== Excerpt to read ==

There can be little doubt in the minds of IT services professionals: this is truly the worst of times. With only a few exceptions, services companies are operating against a backdrop of shrinking revenues and unprecedented losses, lay-offs and salary cuts, assignment cancellations and project downscaling.
But, for all that, there are plenty within the sector who believe that these could also turn out to be the best of times.
Over the past year, the IT services sector has been working its way deeper into the fabric of most large organisations in a way that could never have been achieved through its traditional mainstays: consulting, bespoke application development, systems integration, software package implementation or other project-based services.
As organisations have cut their IT budgets, in some cases disillusioned by IT’s consistent under-delivery, demand for project-based services has waned and organisations have focused the bulk of their attention on what has become the new bedrock of IT services – outsourcing.

===
== Provided records ==

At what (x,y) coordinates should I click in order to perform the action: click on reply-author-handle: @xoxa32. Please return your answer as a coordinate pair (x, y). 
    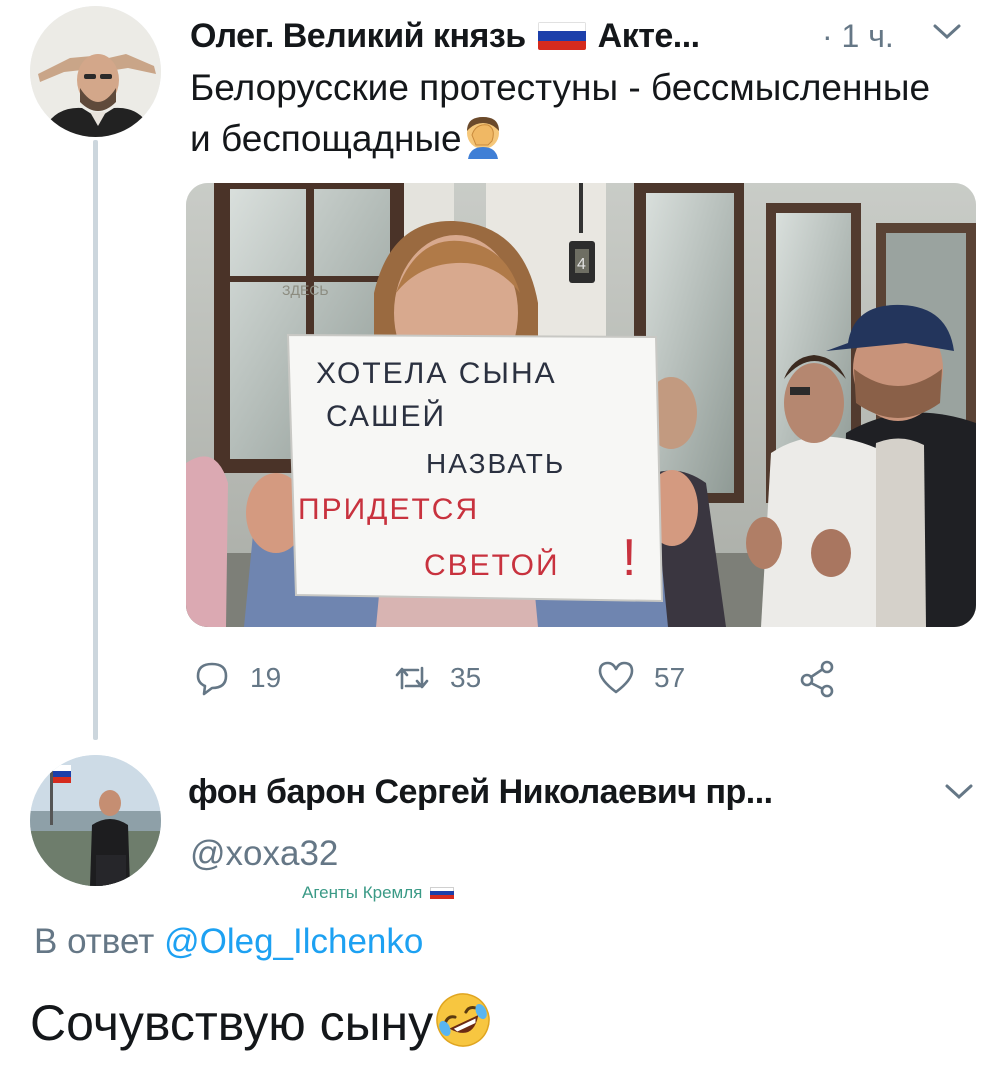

===
== Provided records ==

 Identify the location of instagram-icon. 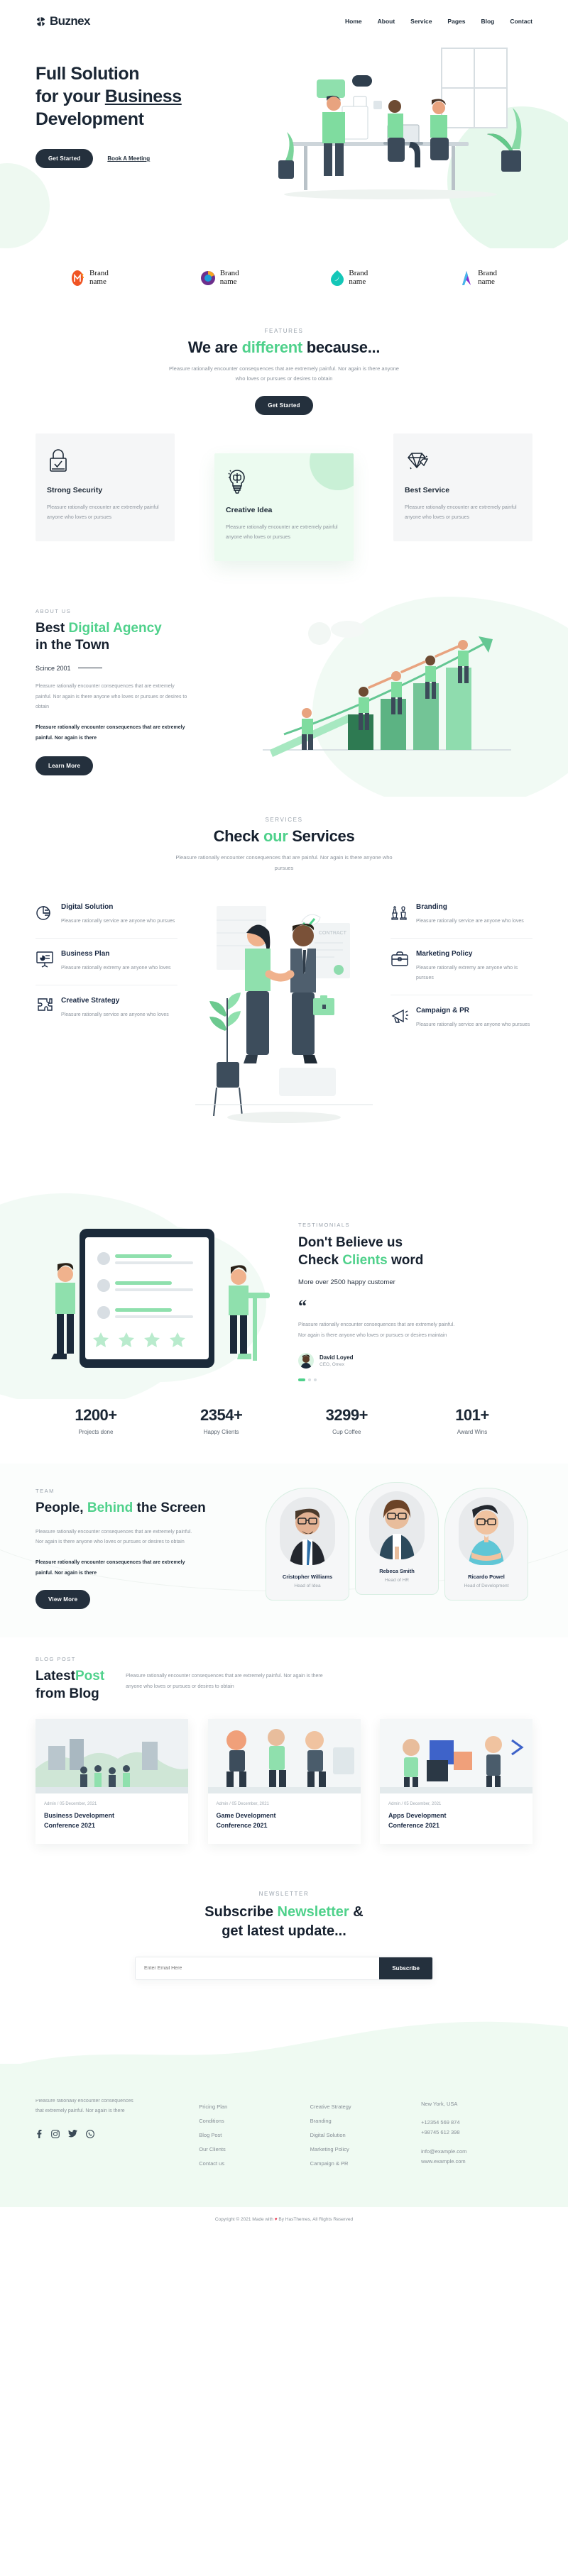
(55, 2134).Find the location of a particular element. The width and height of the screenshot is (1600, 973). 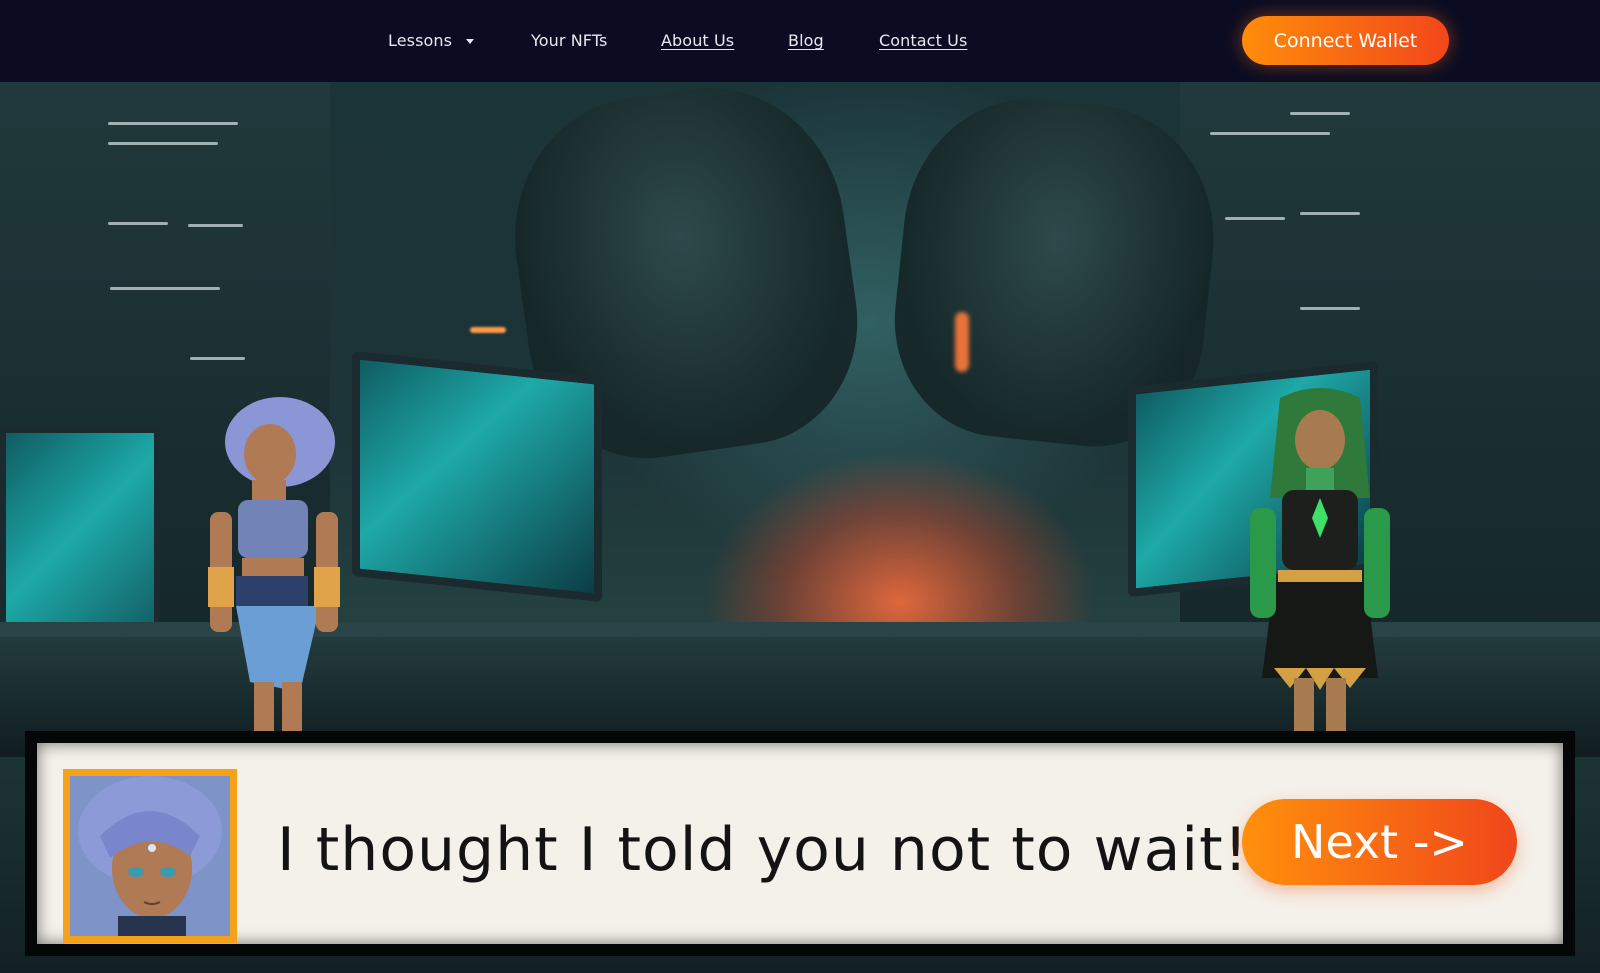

===

## Brief A
According to the passage on the IT services sector, what has become the new bedrock of IT services?
## Brief B
State whether each statement agrees with the passage on the IT services sector, answering yes or no and quoting the words of the passage that decide it: (i) Most services companies face shrinking revenues. (ii) Demand for project-based services has grown as organisations cut their IT budgets. (iii) Consulting is named as one of the sector's traditional mainstays.

## Output A
Outsourcing.

## Output B
(i) Yes: "With only a few exceptions, services companies are operating against a backdrop of shrinking revenues"
(ii) No: "demand for project-based services has waned"
(iii) Yes: "its traditional mainstays: consulting"